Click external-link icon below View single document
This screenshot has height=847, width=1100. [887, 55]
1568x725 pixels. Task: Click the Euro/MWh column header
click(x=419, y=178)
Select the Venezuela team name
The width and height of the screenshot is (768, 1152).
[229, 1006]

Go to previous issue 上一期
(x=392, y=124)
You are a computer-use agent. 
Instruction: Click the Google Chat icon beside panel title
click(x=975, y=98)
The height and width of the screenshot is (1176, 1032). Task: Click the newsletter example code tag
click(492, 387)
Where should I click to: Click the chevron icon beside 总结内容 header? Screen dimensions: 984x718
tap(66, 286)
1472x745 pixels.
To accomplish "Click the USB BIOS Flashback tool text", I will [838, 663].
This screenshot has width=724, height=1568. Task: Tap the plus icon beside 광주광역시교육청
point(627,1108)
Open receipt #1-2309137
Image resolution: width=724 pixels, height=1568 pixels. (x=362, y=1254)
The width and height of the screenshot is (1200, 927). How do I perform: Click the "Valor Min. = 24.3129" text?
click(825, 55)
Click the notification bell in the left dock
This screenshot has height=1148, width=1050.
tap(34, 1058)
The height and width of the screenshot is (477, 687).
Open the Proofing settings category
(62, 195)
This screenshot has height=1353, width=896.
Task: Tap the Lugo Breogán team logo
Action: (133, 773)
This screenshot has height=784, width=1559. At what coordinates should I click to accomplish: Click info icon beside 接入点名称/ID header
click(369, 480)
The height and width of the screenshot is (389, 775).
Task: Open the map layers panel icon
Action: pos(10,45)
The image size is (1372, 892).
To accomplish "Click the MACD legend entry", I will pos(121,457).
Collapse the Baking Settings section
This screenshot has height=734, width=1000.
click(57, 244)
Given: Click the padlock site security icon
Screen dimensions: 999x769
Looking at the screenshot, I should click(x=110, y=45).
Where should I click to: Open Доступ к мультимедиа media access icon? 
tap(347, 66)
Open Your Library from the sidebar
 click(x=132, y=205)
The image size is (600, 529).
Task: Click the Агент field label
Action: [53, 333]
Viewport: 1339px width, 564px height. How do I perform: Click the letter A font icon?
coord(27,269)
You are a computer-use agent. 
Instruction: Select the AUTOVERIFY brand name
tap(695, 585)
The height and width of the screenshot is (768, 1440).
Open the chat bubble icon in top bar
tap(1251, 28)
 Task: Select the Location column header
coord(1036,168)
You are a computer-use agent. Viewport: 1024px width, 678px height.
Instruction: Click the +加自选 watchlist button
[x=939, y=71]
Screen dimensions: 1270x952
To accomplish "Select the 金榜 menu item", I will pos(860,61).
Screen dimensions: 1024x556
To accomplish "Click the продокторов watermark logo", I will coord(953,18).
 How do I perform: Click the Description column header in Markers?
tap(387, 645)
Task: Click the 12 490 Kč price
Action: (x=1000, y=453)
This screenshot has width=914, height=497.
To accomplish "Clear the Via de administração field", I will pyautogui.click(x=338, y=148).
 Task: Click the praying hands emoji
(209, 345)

+--

### Exercise task:
Copy the records word for word, from the very first line through the line containing "tap(347, 66)", including that line.

### Exercise answer:
Click external-link icon below View single document
This screenshot has height=847, width=1100. [887, 55]
1568x725 pixels. Task: Click the Euro/MWh column header
click(x=419, y=178)
Select the Venezuela team name
The width and height of the screenshot is (768, 1152).
[229, 1006]

Go to previous issue 上一期
(x=392, y=124)
You are a computer-use agent. 
Instruction: Click the Google Chat icon beside panel title
click(x=975, y=98)
The height and width of the screenshot is (1176, 1032). Task: Click the newsletter example code tag
click(492, 387)
Where should I click to: Click the chevron icon beside 总结内容 header? Screen dimensions: 984x718
tap(66, 286)
1472x745 pixels.
To accomplish "Click the USB BIOS Flashback tool text", I will [838, 663].
This screenshot has width=724, height=1568. Task: Tap the plus icon beside 광주광역시교육청
point(627,1108)
Open receipt #1-2309137
Image resolution: width=724 pixels, height=1568 pixels. (x=362, y=1254)
The width and height of the screenshot is (1200, 927). How do I perform: Click the "Valor Min. = 24.3129" text?
click(825, 55)
Click the notification bell in the left dock
This screenshot has height=1148, width=1050.
tap(34, 1058)
The height and width of the screenshot is (477, 687).
Open the Proofing settings category
(62, 195)
This screenshot has height=1353, width=896.
Task: Tap the Lugo Breogán team logo
Action: (133, 773)
This screenshot has height=784, width=1559. At what coordinates should I click to accomplish: Click info icon beside 接入点名称/ID header
click(369, 480)
The height and width of the screenshot is (389, 775).
Task: Open the map layers panel icon
Action: pos(10,45)
The image size is (1372, 892).
To accomplish "Click the MACD legend entry", I will pos(121,457).
Collapse the Baking Settings section
This screenshot has height=734, width=1000.
click(57, 244)
Given: Click the padlock site security icon
Screen dimensions: 999x769
Looking at the screenshot, I should click(x=110, y=45).
Where should I click to: Open Доступ к мультимедиа media access icon? 
tap(347, 66)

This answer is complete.